Autonomous Self-Healing for Azure VMware Solution Private Clouds
The Azure VMware Solution operates a vast network of private clouds across the globe, all equipped with a complete VMware NSX and vCenter Server management framework. For instance, if a VMware NSX Manager cluster loses its quorum, it can trigger various related alerts. However, the documented consequences aren’t merely one cascading failure; management and control-plane updates can halt, cluster health might decline, and Edge or transport-node issues might occur. Thankfully, existing Tier-0 dynamic routing typically stays functional. In short, many alerts may stem from a common issue and need to be checked against the status of the cluster, service health, storage, the state of the Compute Manager, and connectivity with transport nodes. Without a clear model outlining the relationships among these layers, these alerts can appear as if multiple failures happened independently.
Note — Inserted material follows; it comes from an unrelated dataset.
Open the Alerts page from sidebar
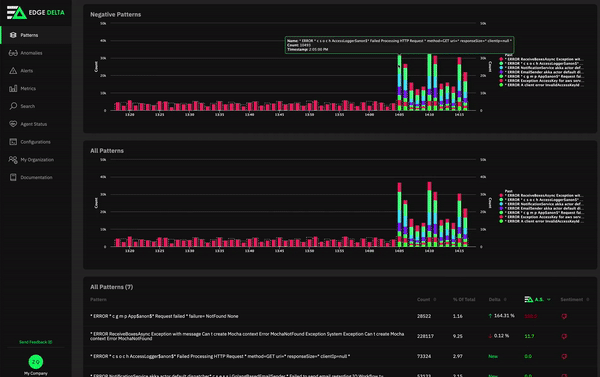Screen dimensions: 600x377 point(26,71)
If an operator addresses each alarm on its own, the outage may extend as they retrace the same steps repeatedly.
In a large-scale environment, the speed at which NSX identifies faults surpasses manual troubleshooting efforts consistently. To tackle this issue, the Azure VMware Solution Private Cloud Autonomous Self-Healing system has been designed as a closed-loop control framework. This system correlates control-plane signals based on a live runtime dependency graph, imposes a complete policy gate stack before taking any automated actions, ensures mutual exclusion is respected before any execution starts, and independently verifies recovery before closing any incidents. This article dives into the architecture of this system and the design decisions that influenced it.
The Azure VMware Solution is a fully verified first-party service from Microsoft that allows users to create private clouds featuring VMware vSphere clusters built on dedicated Azure infrastructure. This solution enables clients to utilise their existing VMware skills and tools, letting them concentrate on developing and operating their VMware-based workflows on Azure.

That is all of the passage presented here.